Die Setlist bestand aus viel Altem wie auch Neuem, auch wenn sie nach einiger Zeit nicht mehr eingehalten wurde, was Jens Friebe gar nicht aufgefallen wäre, hätte die reizende Bassistin Julie Miess nicht das komplette Publikum dezent darauf hingewiesen. Macht aber gar nix, der Abend zeichnete sich vor allem durch die Lockerheit aus, und wer macht sich schon was aus Reihenfolgen. Weiter ging´s und man genoss die poppigen Schlagerelektrotöne bis zum Ende.

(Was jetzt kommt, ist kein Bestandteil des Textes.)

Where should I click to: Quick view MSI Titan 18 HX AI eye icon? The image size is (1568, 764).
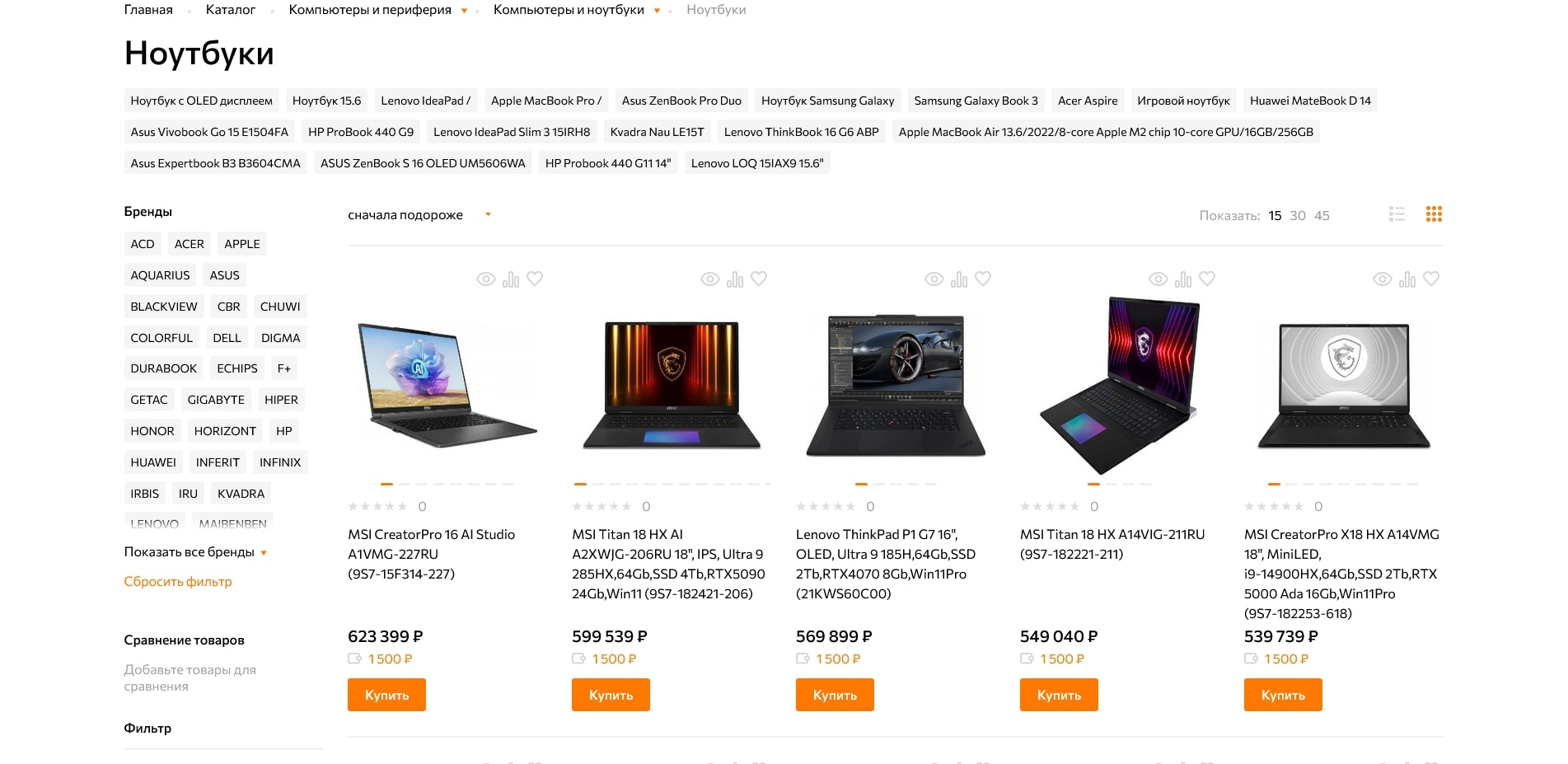pos(710,279)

Und weg war er.

Doch bei einer – zuvor selbst angekündigten – Zugabe blieb es nicht. Ein drittes Mal sprang er graziös auf die Bühne und gab seine Discotanzeinlagen zum Besten. Und seine Stimme natürlich. Und seine Klavierkünste. Und seinen Charme. Ach Jens, lass es noch nicht vorbei sein. Doch irgendwann verließen auch ihn die guten Lawinenhunde, und man fand ihn schon kurze Zeit später an der Bar stehen, wo er sich eine Flasche – war es Weißwein? – bestellte. Na dann Prost und hoffentlich auf ein nächstes Mal! Oder Jens, "wär das nicht geil?".